I rephrased. “What particular belief leads you to oppose this regulation?”

“Well, there isn’t any one particular religious belief, Irin,” he said, sounding irritated. “I find it hard to get my head around the question.”

Along with the conservative Catholic legal firm the Thomas More Society, Potter is suing under the Religious Freedom and Restoration Act and the First Amendment, claiming that birth control coverage required under the Affordable Care Act violates his religious beliefs as a Catholic. The former law protects from a substantial burden on a person’s exercise of religion, and courts generally examine both whether a belief is sincere and whether it is religious. There hasn’t been one settled belief of what constitutes a religion.

The ACLU has been involved in several lawsuits around the contraceptive mandate in the Affordable Care Act, which it supports.  I asked Daniel Mach, director of the ACLU Program on Freedom of Religion and Belief, to weigh in on the analysis that Potter had undermined his case. “Of course, directly contradicting allegations made in your own complaint is rarely a successful legal strategy,” said Mach. “But even the most sincere religious objections don’t give businesses the right to insist that their employees’ health practices and benefits conform to the owners’ faith.”

On Wednesday, even as its Facebook page remains inundated with comments on the lawsuit, the vast majority opposing it, Eden Foods released a statement. “We apologize for the unintended consternation given rise to by this action,” it said in part. “We believe in a woman’s right to decide, and have access to, all aspects of their health care and reproductive management. This lawsuit does not block, or intend to block, anyone’s access to health care or reproductive management. This lawsuit is about protecting religious freedom and stopping the government from forcing citizens to violate their conscience. We object to the HHS mandate and its government overreach.”

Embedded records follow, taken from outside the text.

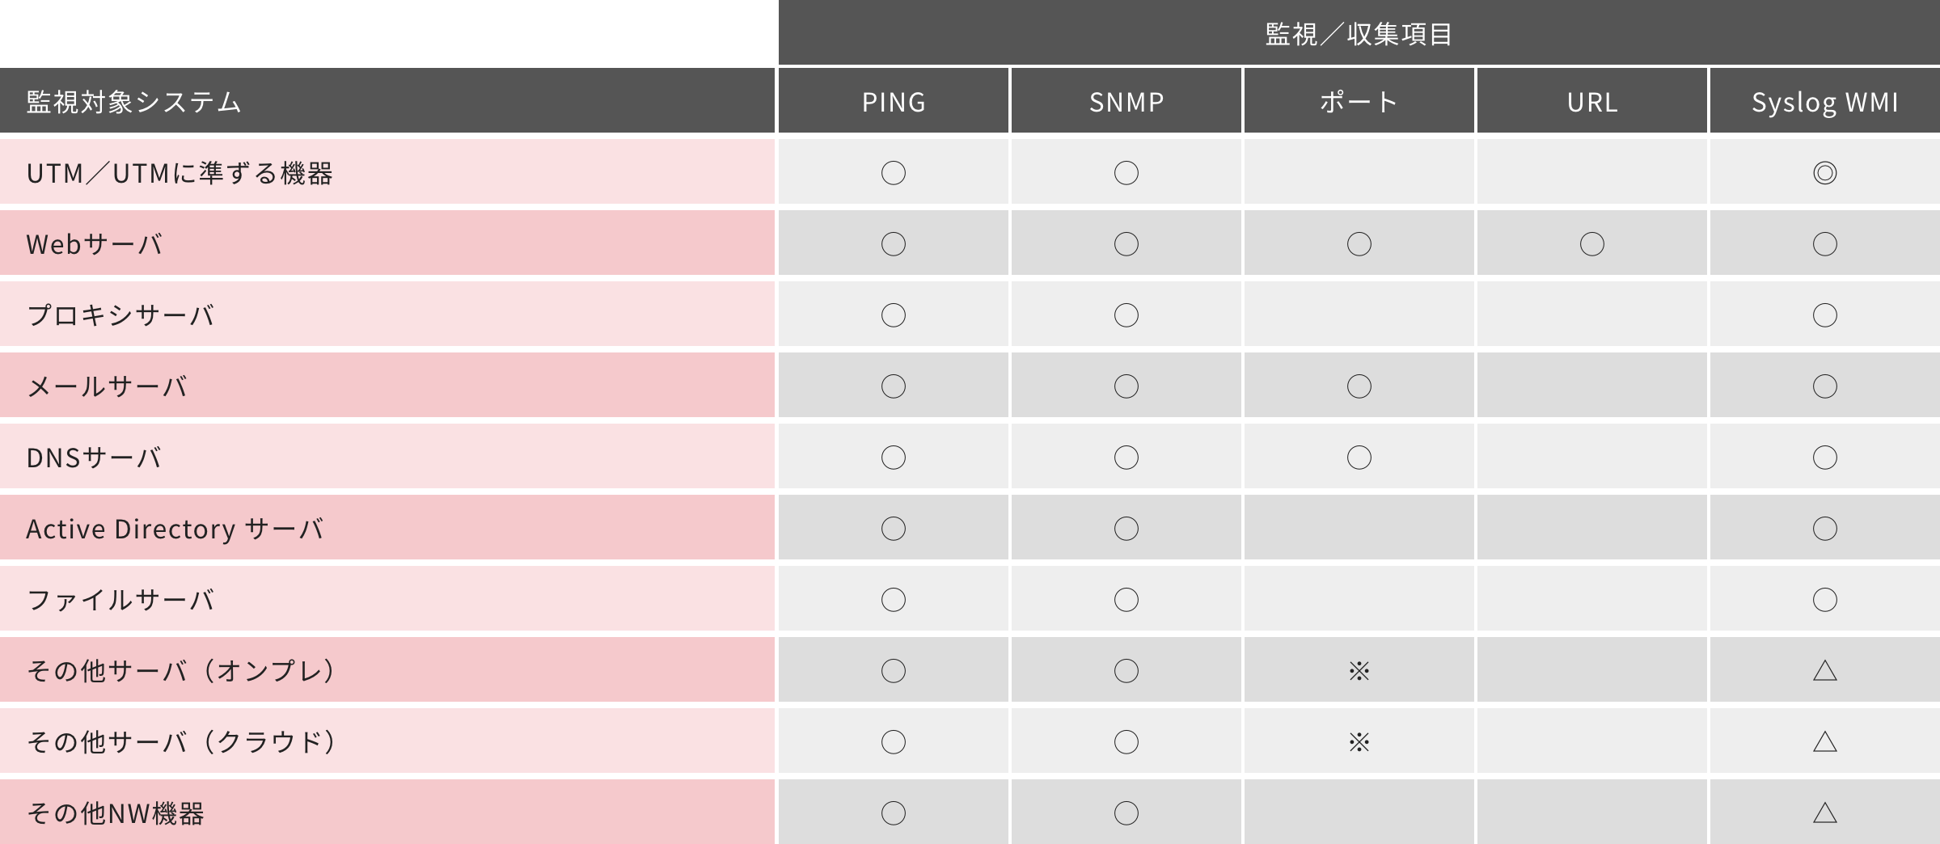Click the ポート circle for DNSサーバ

coord(1359,458)
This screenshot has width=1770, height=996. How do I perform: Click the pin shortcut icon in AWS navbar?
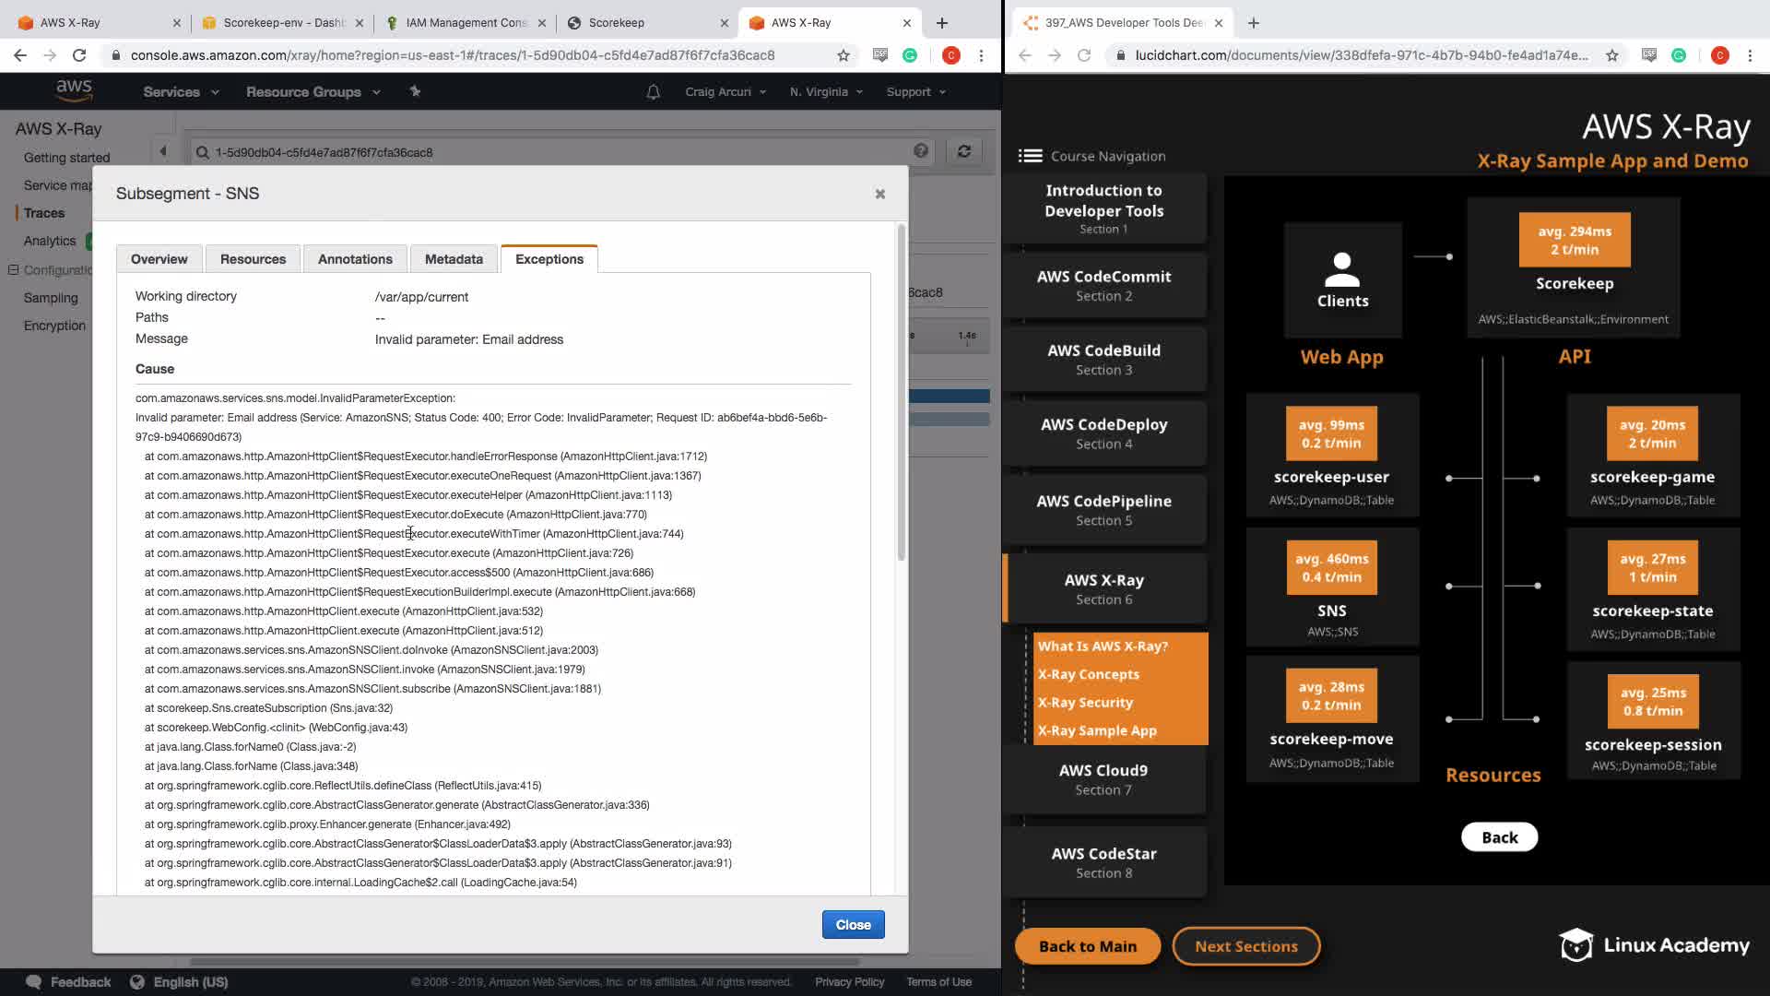(415, 91)
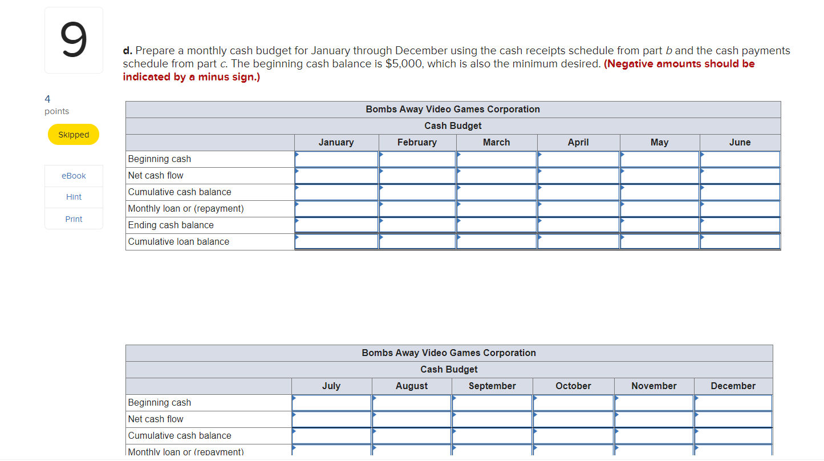The height and width of the screenshot is (461, 824).
Task: Click the Print link in sidebar
Action: (x=74, y=219)
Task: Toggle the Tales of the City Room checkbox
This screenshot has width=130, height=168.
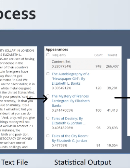Action: point(48,136)
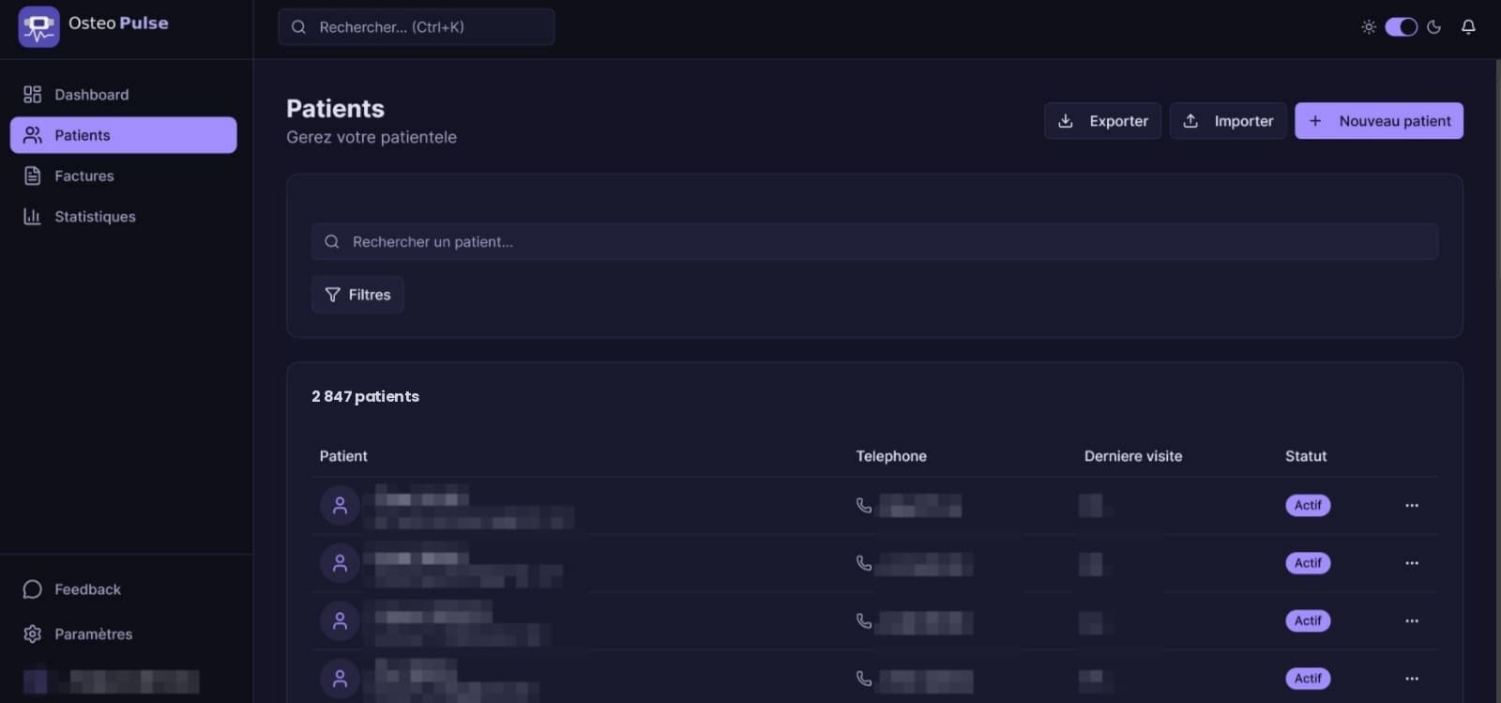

It erroneously claimed that federal employees were exempt and that some religions were and weren’t exempted. No for-profit company has been exempted; the outstanding question has been whether nonprofit organizations that have religious affiliations will be exempt.

“For me to acquiesce to this HHS mandate would be a dereliction of my duties,” Potter told me. “You know, from the way I was raised, just to accept the absurdity of that didn’t seem like the right thing for me to do. Was it the right thing? What it the wrong thing? I don’t know. I believe it was the right thing to do …. Them forcing Eden Foods to fund contraception and the list of — it’s not just birth control pills, it’s a whole category of things that I don’t think any company should be forced to be involved with.” He added, “Eden Foods being characterized as any type of impediment to people’s access to all of the above is ludicrous on the face of it. This stuff, it’s all available. It’s all free according to the HHS mandate.”

“Well, it’s fully covered by insurance …” I began — that is, under the policy he’s suing to be exempt from.

“So why do they need to force — it just seems like an unnecessary assault on constitutionally guaranteed protections,” he said. And then he returned to the “malevolence, hate, vitriol that’s been given rise to by your articles.”

“It seems to me the response to you is part of the democratic process,” I said. “They disagree with your decision to sue and they’re making a consumer decision in response.”

He replied that the feedback was “very emotional and hateful, a large portion of it.” He paused. “I regret that, creating that type of energy.” Meanwhile, his lawsuit, troubled though it may be, proceeds apace.